On parle depuis des années d’affaiblissement, de déclin des idéologies, de la disparition du clivage gauche-droite. On entend facilement au travail, au café, dans la rue des jugements comme « tous les mêmes » ou « il n’y a plus de différence ».

Ce leit-motiv répété et un peu usé n’est-il pourtant pas en train de se concrétiser dans la campagne présidentielle 2007 ?

Il faut noter à cet égard la remarquable montée en puissance de F.Bayrou qui apparaît particulièrement significative. Elle n’est pas liée à un engouement soudain des Français pour l’idéologie centriste. Elle traduit plutôt de manière spectaculaire l’affaiblissement des barrières idéologiques qui structuraient notre vie politique et l’émergence des personnalités dans le débat public.

Bayrou en effet rassure par sa personnalité : franchise, sérénité, clarté et cohérence dans son discours, solidité à défendre les acquis républicains auxquels l’immense majorité des Français sont attachés. Il séduit sur sa personne et non pas sur une idéologie particulière, sur un programme dont en fait il parle peu et qui apparaît peu original. Toutes les attaques de droite ou de gauche concentrées sur le centrisme, sur l’impossibilité de concilier valeurs de gauche et de droite etc… sont vaines car F.bayrou se place sur un autre champ : celui de l’homme providentiel. Celui de l’homme qui sait concilier dans un socle minimal les attentes de Français, inquiets devant l’activisme radical de N.Sarkozy ou l’incertitude attachée à S.Royal.
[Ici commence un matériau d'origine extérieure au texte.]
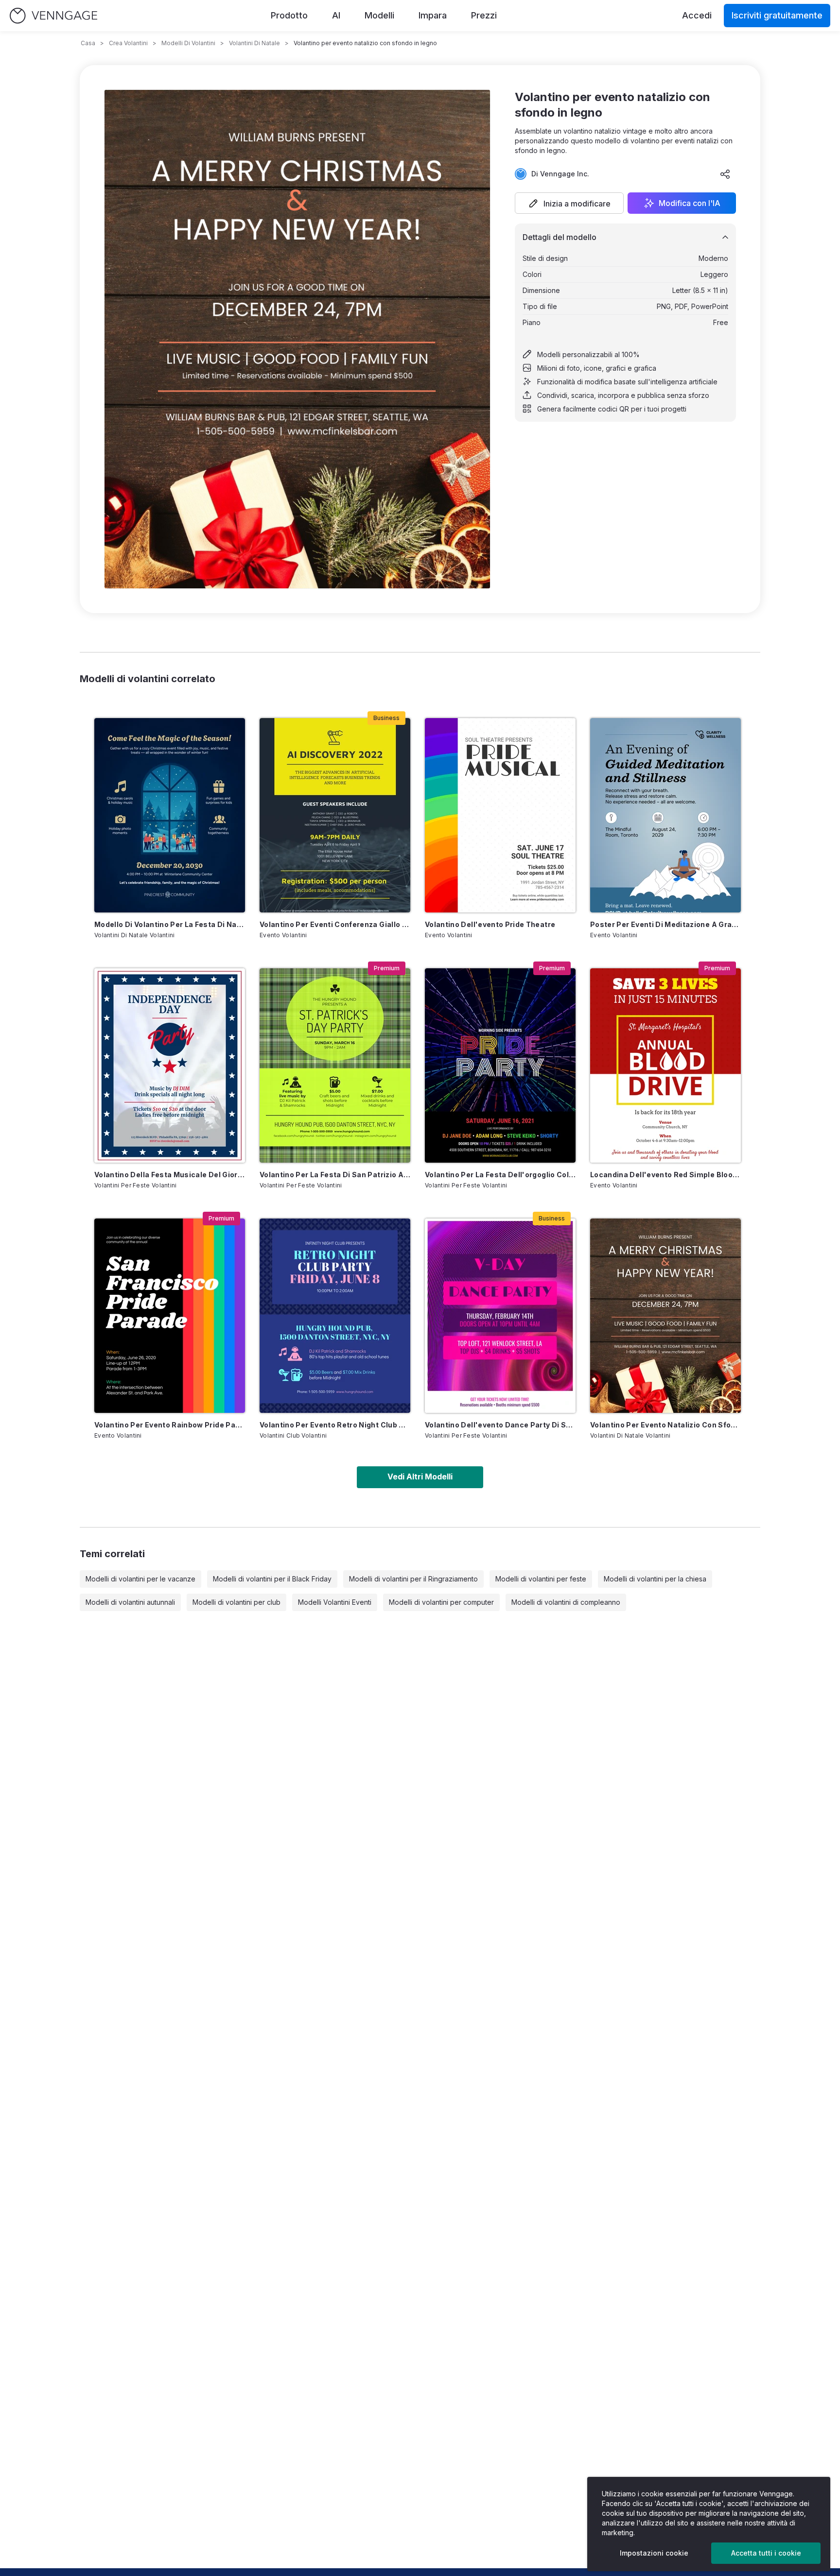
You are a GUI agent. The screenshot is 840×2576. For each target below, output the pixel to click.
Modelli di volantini (188, 43)
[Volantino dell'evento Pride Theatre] (500, 815)
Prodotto (289, 15)
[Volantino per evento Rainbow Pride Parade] (169, 1316)
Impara (433, 15)
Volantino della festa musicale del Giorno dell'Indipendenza (169, 1174)
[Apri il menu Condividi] (725, 174)
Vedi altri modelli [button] (420, 1476)
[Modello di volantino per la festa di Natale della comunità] (169, 815)
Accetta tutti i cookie (766, 2553)
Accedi (697, 15)
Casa (88, 43)
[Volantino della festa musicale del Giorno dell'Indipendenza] (169, 1065)
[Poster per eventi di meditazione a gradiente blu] (665, 815)
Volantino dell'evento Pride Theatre (490, 924)
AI (336, 15)
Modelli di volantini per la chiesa (655, 1579)
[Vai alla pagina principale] (53, 16)
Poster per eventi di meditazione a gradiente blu (665, 924)
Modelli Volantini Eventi (334, 1602)
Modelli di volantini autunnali (130, 1602)
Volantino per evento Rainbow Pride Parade (169, 1425)
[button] (569, 203)
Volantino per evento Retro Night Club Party (335, 1425)
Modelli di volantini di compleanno (565, 1602)
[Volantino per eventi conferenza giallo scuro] (335, 815)
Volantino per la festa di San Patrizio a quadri (335, 1174)
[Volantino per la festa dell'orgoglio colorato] (500, 1065)
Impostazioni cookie (654, 2553)
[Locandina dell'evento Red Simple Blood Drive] (665, 1065)
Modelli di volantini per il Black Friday (272, 1579)
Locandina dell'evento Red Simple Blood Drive (665, 1174)
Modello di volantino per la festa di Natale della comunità (169, 924)
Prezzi (484, 15)
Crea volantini (128, 43)
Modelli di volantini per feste (540, 1579)
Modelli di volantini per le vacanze (140, 1579)
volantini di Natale (254, 43)
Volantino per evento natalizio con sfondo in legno (665, 1425)
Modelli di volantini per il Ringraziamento (413, 1579)
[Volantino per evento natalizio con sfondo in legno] (665, 1316)
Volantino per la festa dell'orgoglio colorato (500, 1174)
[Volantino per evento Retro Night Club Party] (335, 1316)
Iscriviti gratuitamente (777, 15)
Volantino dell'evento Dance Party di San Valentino (500, 1425)
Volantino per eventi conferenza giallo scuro (335, 924)
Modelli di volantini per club (236, 1602)
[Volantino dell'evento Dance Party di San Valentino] (500, 1316)
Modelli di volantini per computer (441, 1602)
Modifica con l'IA (689, 203)
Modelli (379, 15)
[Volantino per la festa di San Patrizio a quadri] (335, 1065)
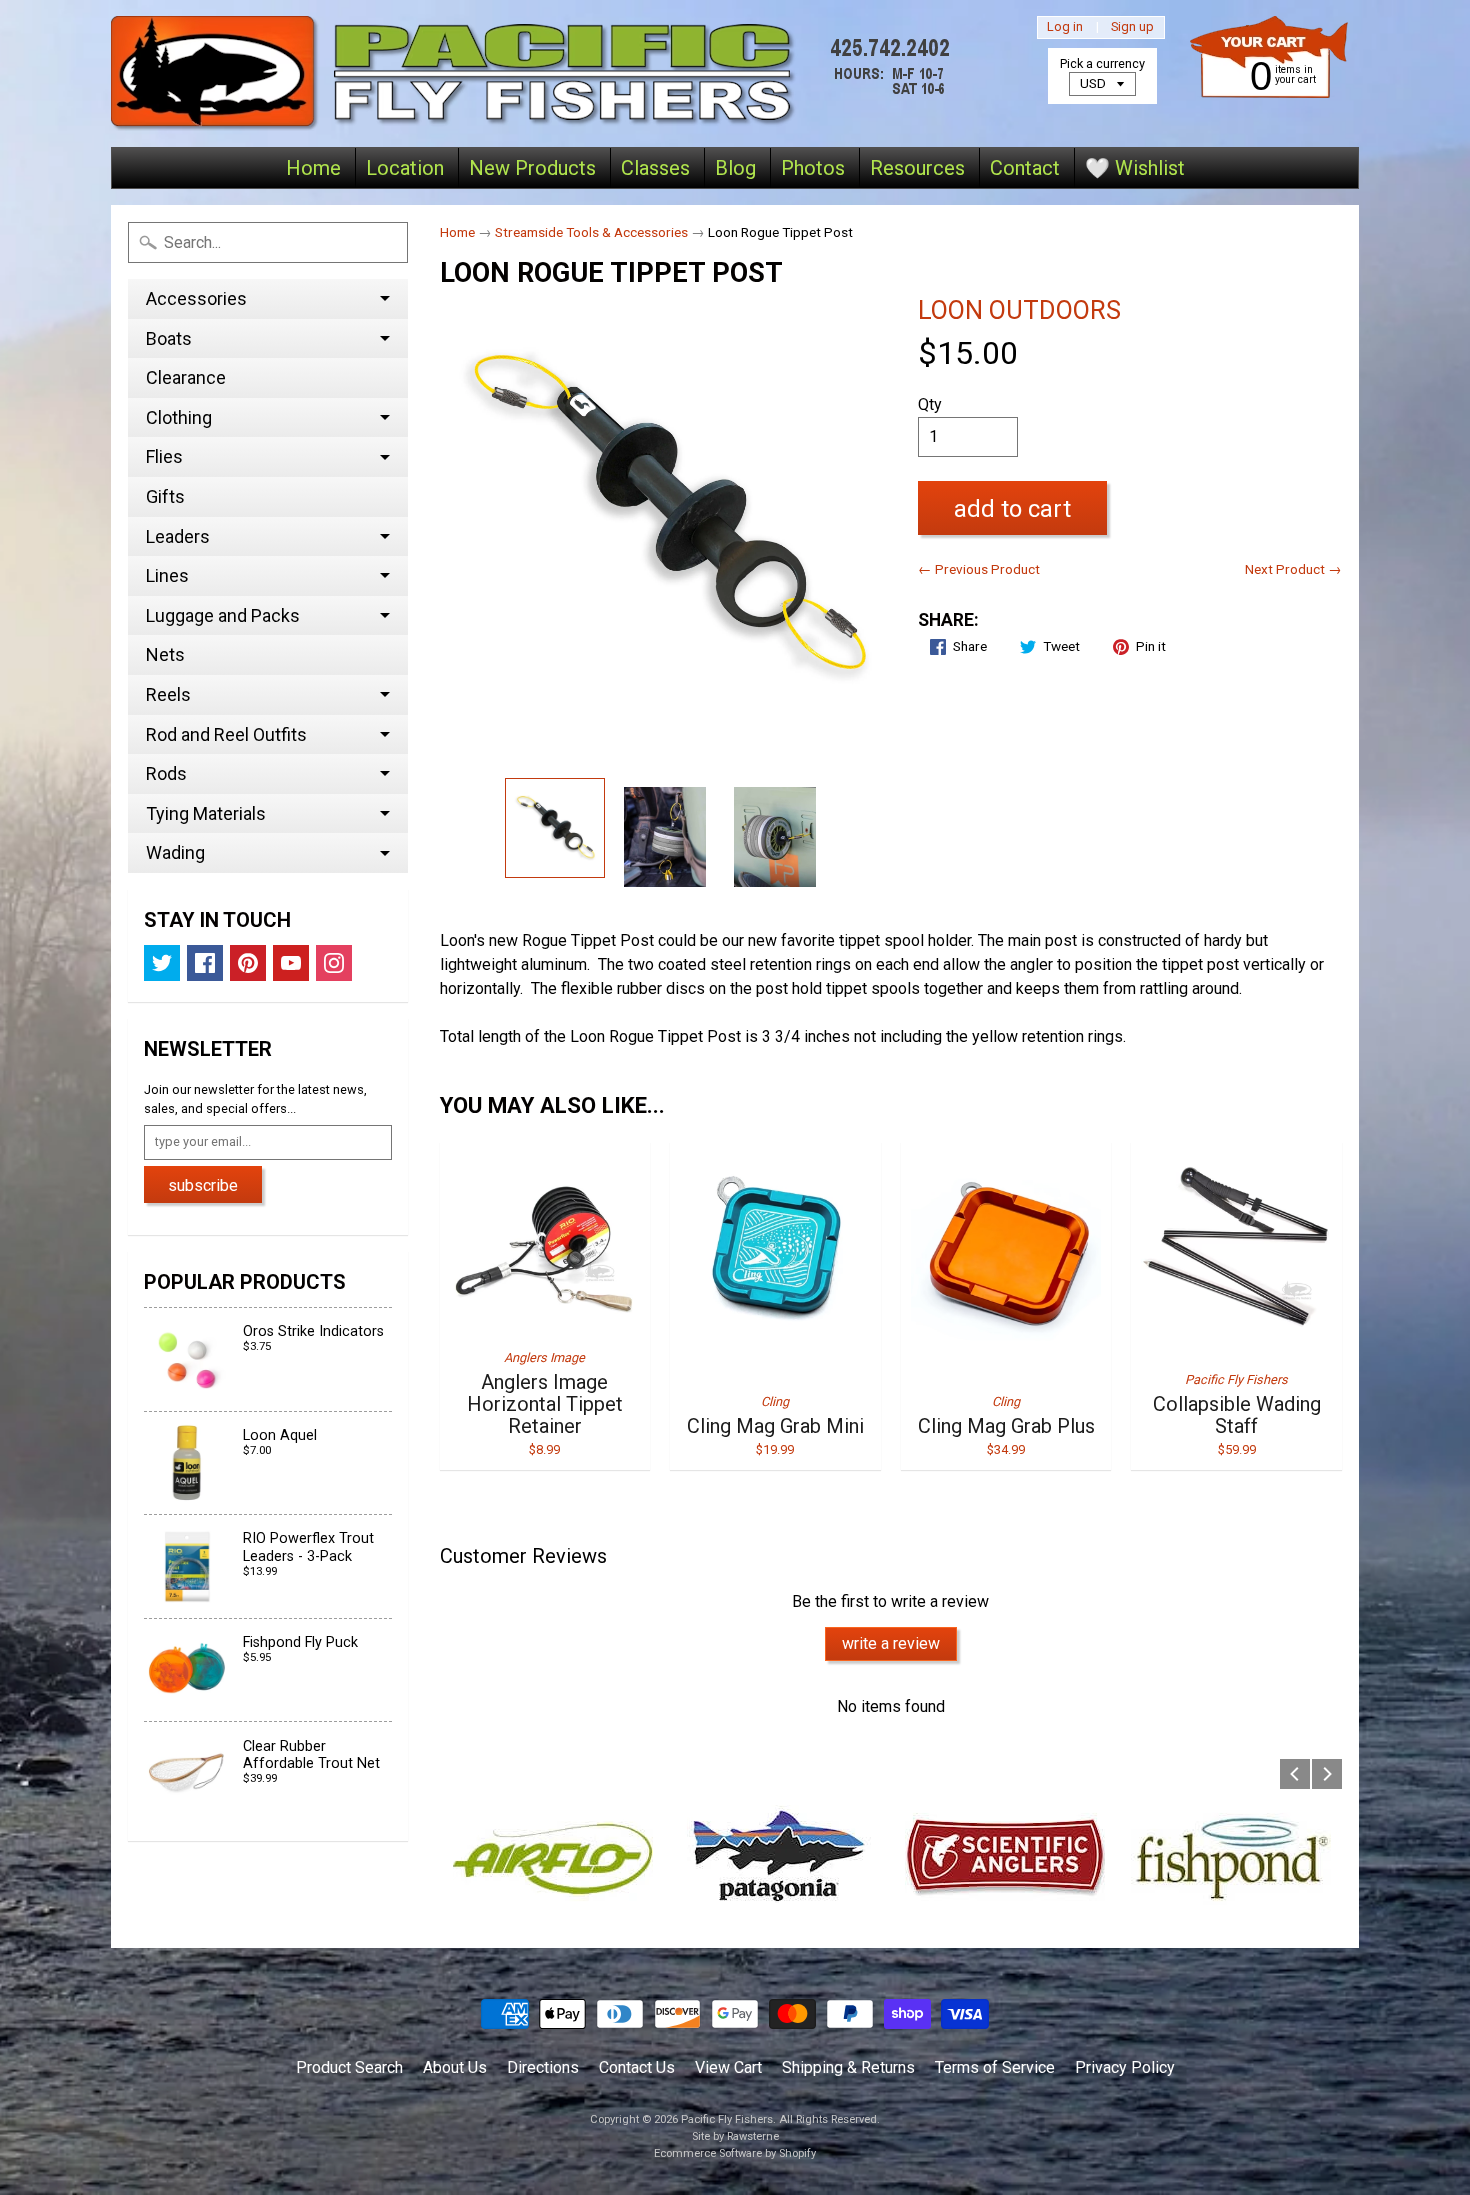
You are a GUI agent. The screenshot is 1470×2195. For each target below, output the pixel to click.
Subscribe (203, 1185)
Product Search (349, 2067)
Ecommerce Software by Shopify (735, 2153)
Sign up (1132, 27)
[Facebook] (205, 963)
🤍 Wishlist (1135, 168)
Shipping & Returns (848, 2067)
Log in (1065, 27)
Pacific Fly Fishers (727, 2119)
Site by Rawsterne (735, 2136)
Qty (930, 404)
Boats (169, 338)
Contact (1025, 168)
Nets (165, 654)
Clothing (179, 417)
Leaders (178, 536)
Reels (168, 694)
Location (405, 168)
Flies (164, 456)
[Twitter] (162, 963)
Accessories (196, 298)
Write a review (891, 1643)
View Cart (728, 2067)
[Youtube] (291, 963)
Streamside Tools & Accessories (591, 232)
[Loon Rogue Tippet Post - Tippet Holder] (665, 837)
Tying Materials (206, 813)
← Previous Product (979, 569)
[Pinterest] (248, 963)
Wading (175, 852)
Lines (167, 575)
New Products (532, 168)
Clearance (186, 377)
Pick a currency (1102, 63)
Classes (655, 168)
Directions (543, 2067)
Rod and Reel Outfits (226, 734)
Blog (735, 168)
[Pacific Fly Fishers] (536, 73)
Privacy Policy (1125, 2067)
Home (313, 168)
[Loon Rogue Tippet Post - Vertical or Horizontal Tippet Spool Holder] (775, 837)
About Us (455, 2067)
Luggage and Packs (223, 615)
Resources (917, 168)
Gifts (165, 496)
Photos (813, 168)
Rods (166, 773)
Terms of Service (995, 2067)
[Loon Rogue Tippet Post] (555, 828)
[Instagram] (334, 963)
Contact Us (637, 2067)
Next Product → (1293, 569)
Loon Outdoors (1019, 310)
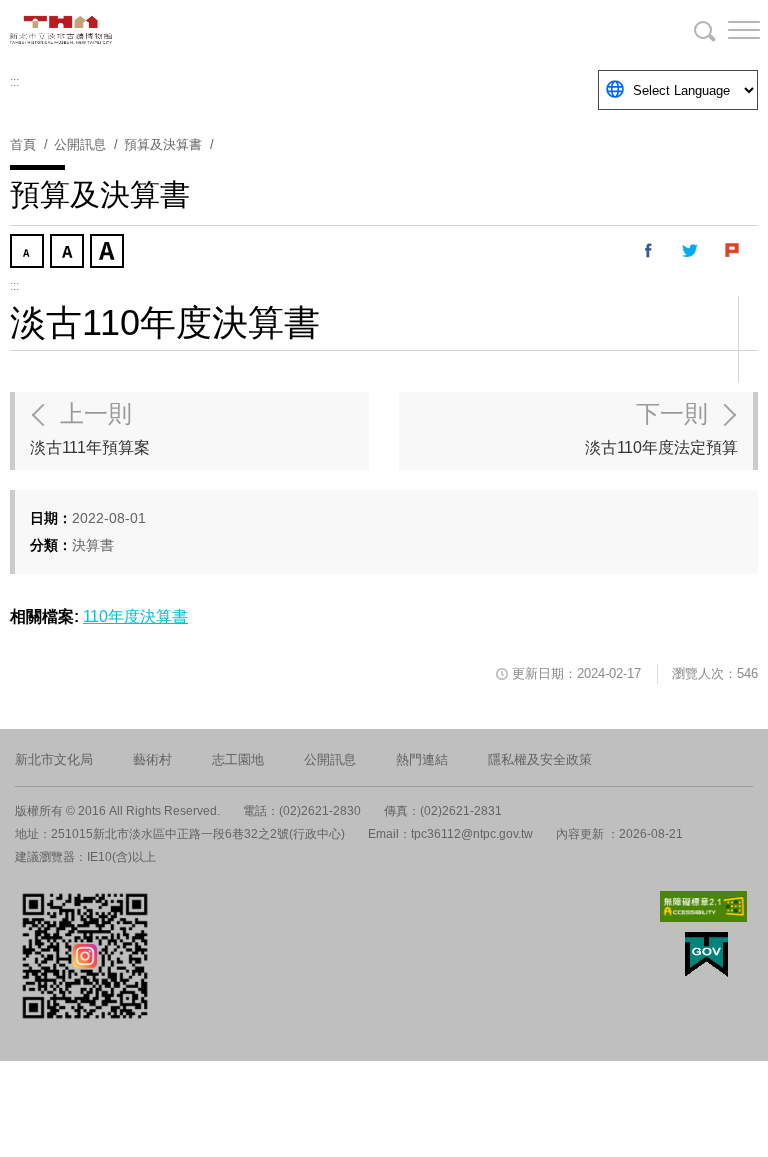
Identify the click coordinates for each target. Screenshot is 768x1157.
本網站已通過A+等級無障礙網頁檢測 (704, 906)
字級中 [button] (69, 253)
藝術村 (152, 759)
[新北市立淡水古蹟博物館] (110, 30)
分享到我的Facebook (649, 251)
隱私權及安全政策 (540, 759)
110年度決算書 (135, 616)
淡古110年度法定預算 (661, 428)
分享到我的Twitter (691, 251)
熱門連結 (422, 759)
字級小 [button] (29, 253)
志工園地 (238, 759)
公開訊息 (330, 759)
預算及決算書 (163, 144)
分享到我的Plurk (733, 251)
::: (14, 82)
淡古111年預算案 (90, 428)
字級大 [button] (109, 253)
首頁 (23, 144)
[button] (728, 30)
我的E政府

C’est la disparition quasi-achevée des idéologies qui permet cette synthèse inédite dans l’histoire de la démocratie française. Elle a abaissé les gardes-fou puissants qui empêchaient les électeurs de droite et de gauche de soutenir un candidat a priori du camp adverse. C’est cet affaiblissement idéologique qui permet également à N.Sarkozy de piocher à droite et à gauche dans son discours et de faire sans vergogne des allers et retours de Jaurès à Maurras, sans que son image ou sa popularite en soient affectées. C’est aussi ce qui permet à Ségolène Royal de parler d’ordre juste, d’encadrement militaire des délinquants…

Il est d’ailleurs frappant de remarquer que les partis qui ont une position idéologique forte et affirmée (extrême gauche, verts, MPF de de Villiers) sont nettement marginalisés dans cette campagne.

La campagne présidentielle 2007 marque sans doute un moment décisif où clairement les personnalités prennent le pas sur les idéologies, avec toutes les dérives que cela comporte en germe : démagogie, populisme puis autoritarisme.

En outre, n’oublions pas qu’au jeu des personnalités, la plus brillante d’entre elles est sans conteste aujourd’hui celle de J.M Le Pen.